Hide Forgot
Description of problem: SSIA
More info how qdevice heuristics are expected to work. It is possible to configure multiple commands "shell" commands to be executed. Commands are executed: 1. when new membership is formed 2. on regular time basis Qdevice heuristics can be: - Disabled - Behavior should be same as qdevice without heuristics (qdevice in RHEL 7.3) - Executed only on 1. - Executed on 1. and 2. When heuristics are required, all "shell" commands are executed. Qdevice checks error code of command. If all shell commands success, heuristics success, otherwise it fails. Heuristics success/fail is then used by qnetd as another (primary) level of tie-breaker. Examples: - 2 nodes, algorithm ffsplit. Nodes split, node A is able to execute all shell commands, node B isn't. node A should stay quorate, node B should be unquorate. - 2 nodes, algorithm ffsplit. Nodes split, node B is able to execute all shell commands, node A isn't. node B should stay quorate, node A should be unquorate. - 2 nodes, algorithm ffsplit. Nodes split, both nodes are able (or unable) to execute all shell commands. Because result of both nodes are same, configured tie_breaker (quorum.device.net.tie_breaker) is used (= same behavior as without heuristics). Example config file snip: --- quorum { provider: corosync_votequorum device { votes: 1 model: net net { tls: on host: localhost algorithm: ffsplit } heuristics { # Mode - on/off/sync mode: on # Default 1/2 instance->heartbeat_interval # timeout: 5 # Default 1/2 instance->sync_heartbeat_interval # sync_timeout: 15 # Default 3 * instance->heartbeat_interval # interval: 30 # Executables exec_ping: ping -q -c 1 "127.0.0.1" exec_ls: test -f /tmp/test } } } ---
tl;dr: I would like to request that we also consider and pursue corosync-qdevice allowing the use of heuristics as a quorum-determining factor _without_ requiring the use of a qnetd server. Long version: As we've been working with a specific customer, we have identified an additional aspect that would be useful to have incorporated into corosync-qdevice's heuristic-based functionality. This customer has a storage-based tie-breaker method that they are happy with and pay good money for. They had a requirement that their RHEL HA cluster be able to use this mechanism to influence membership/fencing decisions, but we do not have any simple way to achieve this in RHEL 7. They're able to use connectivity to a third/neutral site as a tie-breaker for membership decisions (as this is what their storage solution does), but they aren't able to deploy additional servers in that location. They would prefer to just be able to ping a gateway and have that serve as a determining factor. We're pursuing a few changes in pacemaker to try to allow fencing decisions to be made in a way that aligns with these requirements, and we've gotten close by using sbd (which aligns with the storage decision) and ping scripts or resources (aligning with the network-based tie breaker to the third site), and a proposed heuristic-based fence-agent. We will probably end up delivering some combination of these to them as a short term solution, but the challenges around this have given us reason to consider what the optimal solution to this would be for widespread usage across our customer base, since these seem like reasonable requirements that may continue to come up. With corosync's QDevice being the solution we're positioning as the optimal way to achieve arbitration in single-membership clusters, it seems like this is the best place to develop any features that would enable these use cases. With heuristics already being a planned feature that's in progress, the only additional piece it seems we would need is the ability to arbitrate quorum _only_ through those heuristics, and not require any connection to a qnetd server. So, I would like to tack this request onto the work that is already underway / soon-to-happen for the heuristic feature. If you'd like another bug tracking that additional request, let me know and I can open one. If there are any concerns or thoughts, let me know.

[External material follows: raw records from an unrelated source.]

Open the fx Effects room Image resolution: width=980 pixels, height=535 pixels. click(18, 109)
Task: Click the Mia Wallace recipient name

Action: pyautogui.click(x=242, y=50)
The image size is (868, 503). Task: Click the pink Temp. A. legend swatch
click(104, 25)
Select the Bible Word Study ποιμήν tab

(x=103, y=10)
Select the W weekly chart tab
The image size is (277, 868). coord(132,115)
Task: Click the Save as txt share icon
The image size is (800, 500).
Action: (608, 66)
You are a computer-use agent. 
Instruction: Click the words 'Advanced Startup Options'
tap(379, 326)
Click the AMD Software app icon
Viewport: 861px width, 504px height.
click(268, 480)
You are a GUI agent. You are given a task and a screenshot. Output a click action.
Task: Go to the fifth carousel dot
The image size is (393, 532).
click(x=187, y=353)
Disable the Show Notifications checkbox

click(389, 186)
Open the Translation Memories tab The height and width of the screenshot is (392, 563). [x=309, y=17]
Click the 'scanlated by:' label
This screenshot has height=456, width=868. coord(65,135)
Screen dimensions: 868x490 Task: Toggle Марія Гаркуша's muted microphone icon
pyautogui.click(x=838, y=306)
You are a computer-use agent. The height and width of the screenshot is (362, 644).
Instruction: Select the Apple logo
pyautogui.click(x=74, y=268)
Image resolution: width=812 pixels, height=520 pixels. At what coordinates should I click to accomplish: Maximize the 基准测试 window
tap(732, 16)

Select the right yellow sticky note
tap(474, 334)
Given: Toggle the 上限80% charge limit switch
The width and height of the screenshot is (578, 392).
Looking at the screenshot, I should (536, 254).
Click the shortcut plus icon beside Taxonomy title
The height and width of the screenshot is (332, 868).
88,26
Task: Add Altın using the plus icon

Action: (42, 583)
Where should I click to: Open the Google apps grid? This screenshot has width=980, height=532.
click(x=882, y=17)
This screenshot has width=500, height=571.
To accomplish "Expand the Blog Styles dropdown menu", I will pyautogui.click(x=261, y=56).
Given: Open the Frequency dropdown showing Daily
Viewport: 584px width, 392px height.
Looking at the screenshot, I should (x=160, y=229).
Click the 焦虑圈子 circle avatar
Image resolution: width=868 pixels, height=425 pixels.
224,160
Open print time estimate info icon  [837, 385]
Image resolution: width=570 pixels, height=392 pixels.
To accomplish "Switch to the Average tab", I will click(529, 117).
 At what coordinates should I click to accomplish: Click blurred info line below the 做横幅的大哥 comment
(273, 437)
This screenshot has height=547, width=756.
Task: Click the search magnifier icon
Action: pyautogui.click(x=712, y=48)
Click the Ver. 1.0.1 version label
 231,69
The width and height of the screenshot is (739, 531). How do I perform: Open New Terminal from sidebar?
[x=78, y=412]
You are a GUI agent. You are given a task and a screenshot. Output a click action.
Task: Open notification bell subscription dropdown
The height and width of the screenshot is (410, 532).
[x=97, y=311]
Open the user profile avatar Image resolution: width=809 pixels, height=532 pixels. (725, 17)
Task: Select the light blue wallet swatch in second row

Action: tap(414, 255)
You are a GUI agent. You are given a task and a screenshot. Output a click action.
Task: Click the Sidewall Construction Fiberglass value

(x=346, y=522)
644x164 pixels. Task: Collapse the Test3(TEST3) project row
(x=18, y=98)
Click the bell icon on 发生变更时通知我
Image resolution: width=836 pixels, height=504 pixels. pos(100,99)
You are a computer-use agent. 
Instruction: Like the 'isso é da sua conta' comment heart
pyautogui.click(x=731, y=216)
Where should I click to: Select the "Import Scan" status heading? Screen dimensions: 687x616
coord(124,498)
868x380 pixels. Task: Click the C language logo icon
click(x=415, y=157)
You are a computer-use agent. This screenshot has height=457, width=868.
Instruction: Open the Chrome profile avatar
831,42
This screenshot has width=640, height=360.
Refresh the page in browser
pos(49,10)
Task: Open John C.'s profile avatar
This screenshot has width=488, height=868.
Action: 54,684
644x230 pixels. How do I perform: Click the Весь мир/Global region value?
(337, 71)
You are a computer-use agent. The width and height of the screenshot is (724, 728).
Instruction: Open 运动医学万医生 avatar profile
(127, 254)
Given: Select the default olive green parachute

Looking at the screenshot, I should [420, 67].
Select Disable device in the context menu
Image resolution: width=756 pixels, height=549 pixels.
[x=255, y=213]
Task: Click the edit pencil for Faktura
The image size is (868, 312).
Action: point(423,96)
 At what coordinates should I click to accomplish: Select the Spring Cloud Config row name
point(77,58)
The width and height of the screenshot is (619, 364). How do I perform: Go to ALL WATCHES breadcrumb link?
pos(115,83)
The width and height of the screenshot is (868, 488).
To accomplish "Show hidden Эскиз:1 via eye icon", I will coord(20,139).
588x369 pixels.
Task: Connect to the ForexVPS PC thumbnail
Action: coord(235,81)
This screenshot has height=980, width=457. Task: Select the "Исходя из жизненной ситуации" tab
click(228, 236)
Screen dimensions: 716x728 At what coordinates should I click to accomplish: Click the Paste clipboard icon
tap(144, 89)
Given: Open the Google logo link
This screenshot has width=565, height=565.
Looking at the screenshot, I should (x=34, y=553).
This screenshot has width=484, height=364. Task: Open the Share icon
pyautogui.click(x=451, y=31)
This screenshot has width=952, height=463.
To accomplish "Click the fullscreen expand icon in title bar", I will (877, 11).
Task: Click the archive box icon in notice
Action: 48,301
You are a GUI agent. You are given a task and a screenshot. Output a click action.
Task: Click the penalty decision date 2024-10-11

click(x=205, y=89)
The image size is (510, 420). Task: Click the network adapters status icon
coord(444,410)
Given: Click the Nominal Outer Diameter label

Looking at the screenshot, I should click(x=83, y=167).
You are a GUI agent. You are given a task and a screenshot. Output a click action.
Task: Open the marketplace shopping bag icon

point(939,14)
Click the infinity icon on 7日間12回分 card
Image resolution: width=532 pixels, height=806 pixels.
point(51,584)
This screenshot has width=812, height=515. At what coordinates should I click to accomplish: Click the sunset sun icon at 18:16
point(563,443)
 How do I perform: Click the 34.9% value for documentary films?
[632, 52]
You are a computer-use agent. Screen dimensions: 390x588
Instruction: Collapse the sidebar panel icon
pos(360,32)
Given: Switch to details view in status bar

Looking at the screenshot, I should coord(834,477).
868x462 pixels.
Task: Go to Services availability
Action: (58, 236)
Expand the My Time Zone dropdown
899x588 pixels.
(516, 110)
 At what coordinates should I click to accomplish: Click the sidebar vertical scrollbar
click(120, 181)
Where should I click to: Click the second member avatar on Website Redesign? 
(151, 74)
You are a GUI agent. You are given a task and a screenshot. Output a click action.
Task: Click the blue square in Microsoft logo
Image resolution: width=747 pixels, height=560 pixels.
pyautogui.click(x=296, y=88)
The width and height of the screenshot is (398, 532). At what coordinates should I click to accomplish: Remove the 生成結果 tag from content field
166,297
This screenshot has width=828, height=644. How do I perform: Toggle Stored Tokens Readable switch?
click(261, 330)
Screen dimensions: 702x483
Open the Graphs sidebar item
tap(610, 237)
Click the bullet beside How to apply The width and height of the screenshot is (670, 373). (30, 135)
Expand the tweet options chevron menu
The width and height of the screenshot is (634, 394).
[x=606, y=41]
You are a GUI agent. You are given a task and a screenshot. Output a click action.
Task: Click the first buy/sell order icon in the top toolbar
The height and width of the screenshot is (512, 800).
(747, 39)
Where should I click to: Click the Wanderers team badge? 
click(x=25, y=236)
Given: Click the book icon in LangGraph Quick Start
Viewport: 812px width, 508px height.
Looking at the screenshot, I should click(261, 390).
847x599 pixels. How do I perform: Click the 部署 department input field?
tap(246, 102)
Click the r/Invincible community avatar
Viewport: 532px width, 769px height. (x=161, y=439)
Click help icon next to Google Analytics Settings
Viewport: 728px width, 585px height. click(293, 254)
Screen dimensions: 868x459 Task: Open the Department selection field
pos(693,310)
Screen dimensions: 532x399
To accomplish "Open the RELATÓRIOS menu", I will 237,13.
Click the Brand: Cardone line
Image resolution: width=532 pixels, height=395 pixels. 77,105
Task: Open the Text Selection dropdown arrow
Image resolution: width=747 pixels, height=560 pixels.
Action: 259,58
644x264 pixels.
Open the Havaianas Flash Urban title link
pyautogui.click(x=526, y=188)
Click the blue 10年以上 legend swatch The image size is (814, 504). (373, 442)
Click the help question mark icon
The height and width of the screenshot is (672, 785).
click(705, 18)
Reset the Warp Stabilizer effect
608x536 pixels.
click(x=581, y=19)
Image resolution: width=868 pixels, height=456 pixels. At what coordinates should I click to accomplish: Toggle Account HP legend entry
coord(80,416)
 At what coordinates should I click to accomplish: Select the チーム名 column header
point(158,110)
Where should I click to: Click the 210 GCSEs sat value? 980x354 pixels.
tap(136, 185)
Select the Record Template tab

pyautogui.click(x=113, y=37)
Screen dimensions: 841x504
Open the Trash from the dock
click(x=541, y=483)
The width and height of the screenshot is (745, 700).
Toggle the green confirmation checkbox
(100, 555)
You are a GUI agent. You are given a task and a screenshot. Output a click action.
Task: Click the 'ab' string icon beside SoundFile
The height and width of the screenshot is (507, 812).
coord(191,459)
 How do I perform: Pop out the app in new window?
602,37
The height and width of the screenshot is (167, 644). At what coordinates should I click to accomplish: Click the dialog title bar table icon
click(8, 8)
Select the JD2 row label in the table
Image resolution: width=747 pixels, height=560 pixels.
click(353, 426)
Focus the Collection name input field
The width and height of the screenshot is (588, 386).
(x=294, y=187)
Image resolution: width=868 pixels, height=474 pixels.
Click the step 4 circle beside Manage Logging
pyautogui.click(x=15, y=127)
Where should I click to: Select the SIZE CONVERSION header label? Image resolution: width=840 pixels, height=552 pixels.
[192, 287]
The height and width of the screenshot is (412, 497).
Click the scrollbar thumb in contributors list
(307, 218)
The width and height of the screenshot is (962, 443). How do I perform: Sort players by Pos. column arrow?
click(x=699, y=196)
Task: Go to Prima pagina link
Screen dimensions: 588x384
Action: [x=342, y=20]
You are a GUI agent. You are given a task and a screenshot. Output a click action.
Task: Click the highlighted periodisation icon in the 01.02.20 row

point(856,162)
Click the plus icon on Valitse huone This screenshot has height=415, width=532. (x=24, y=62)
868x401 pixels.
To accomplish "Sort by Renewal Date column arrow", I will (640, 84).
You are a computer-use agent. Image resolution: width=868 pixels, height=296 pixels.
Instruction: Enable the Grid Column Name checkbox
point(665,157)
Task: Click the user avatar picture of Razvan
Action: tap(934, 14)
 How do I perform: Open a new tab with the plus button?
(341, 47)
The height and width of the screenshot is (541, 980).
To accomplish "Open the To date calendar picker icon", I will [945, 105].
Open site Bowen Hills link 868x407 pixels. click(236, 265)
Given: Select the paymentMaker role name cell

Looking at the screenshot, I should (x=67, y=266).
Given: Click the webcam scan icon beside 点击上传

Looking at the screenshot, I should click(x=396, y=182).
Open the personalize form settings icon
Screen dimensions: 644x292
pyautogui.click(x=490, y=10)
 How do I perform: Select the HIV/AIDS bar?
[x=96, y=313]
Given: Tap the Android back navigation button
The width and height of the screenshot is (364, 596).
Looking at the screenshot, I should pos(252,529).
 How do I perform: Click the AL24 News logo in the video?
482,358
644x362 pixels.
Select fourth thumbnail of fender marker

@John, heuristics only solution is for sure interesting. I really have to think about it much more but in theory this could remove need to have qdevice disk model and just interface sbd. What I'm not so sure is how to really achieve that only one partition gets qdevice vote because tie-breaker is then not in our hands and we must trust 3rd side provider. So at least official support may be kind of problematic.
Known issues: - Regular heuristics is supported only by ffsplit. This is not a problem for clusters with power fencing, but deployments where non-quorate partition continues to operate may see this as a problem. - Qdevice-tool status doesn't contain detailed information about heuristics. - Qdevice-tool doesn't have a possibility to trigger heuristics re-execute. For QA: Please see corosync-qdevice.8 for short example how to configure heuristics Quick test: - Two nodes both with heuristics from example - On first node create file and on second don't - Use iptables to split both nodes - First node should get the vote - Repeat the test but now create file on second node and not on the first node. If you choose ffsplit, it should work even without restart of daemons or join/leave of new nodes. Backwards compatibility test: - When heuristics mode is off, or no exec_ variables are defined, qdevice should be able to connect to old qnetd and everything should work. - When heuristics mode is sync or on (with defined exec_variabled), qdevice should fail connecting to old qnetd - Old qdevice version should work with new qnetd without any problems (heuristics are then "Undefined").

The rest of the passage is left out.